----- EXTRACTED ENTRIES
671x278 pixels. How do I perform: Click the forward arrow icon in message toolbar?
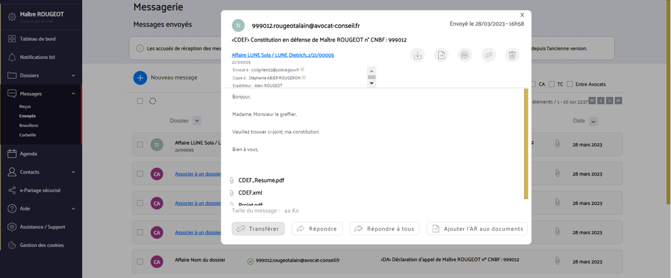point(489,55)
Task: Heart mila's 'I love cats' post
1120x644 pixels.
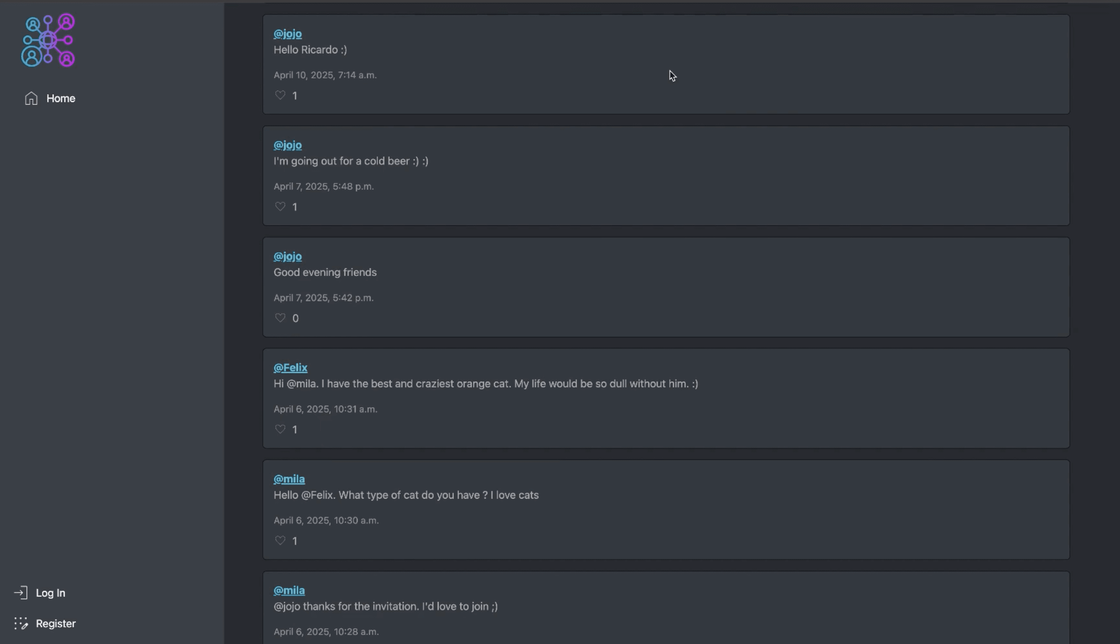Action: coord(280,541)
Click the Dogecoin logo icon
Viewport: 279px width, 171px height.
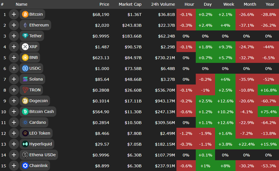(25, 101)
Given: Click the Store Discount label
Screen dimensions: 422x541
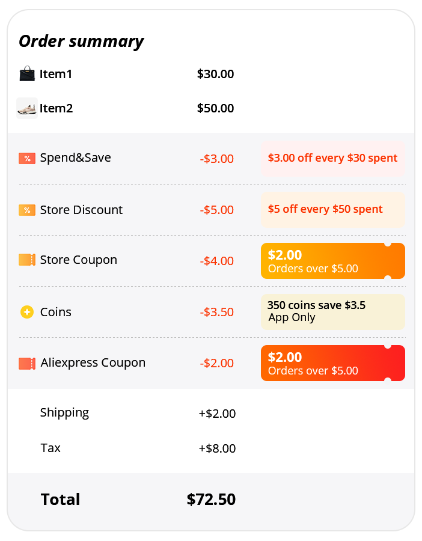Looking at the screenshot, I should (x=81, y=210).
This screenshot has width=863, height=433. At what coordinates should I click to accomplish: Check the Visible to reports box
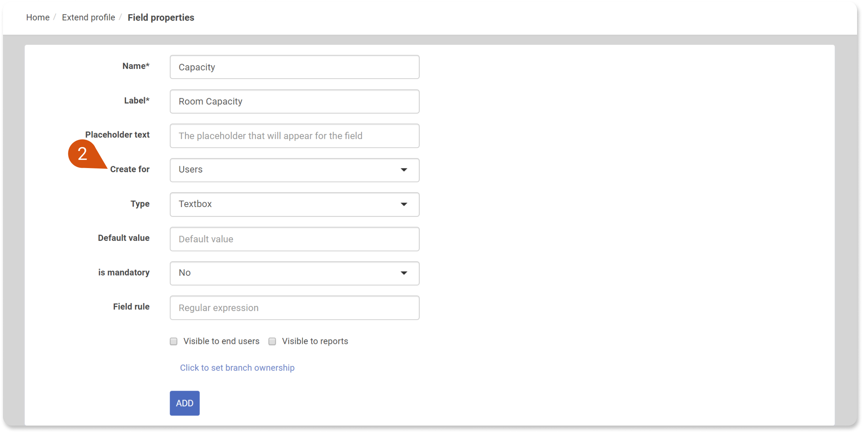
----------
WHAT IS NEEDED »
Please pick out each line of the records above that contains the word "icon" and copy it. Case matters.

CORRECT RESULT »
671x278 pixels. How do I perform: Click the forward arrow icon in message toolbar?
Click the Dogecoin logo icon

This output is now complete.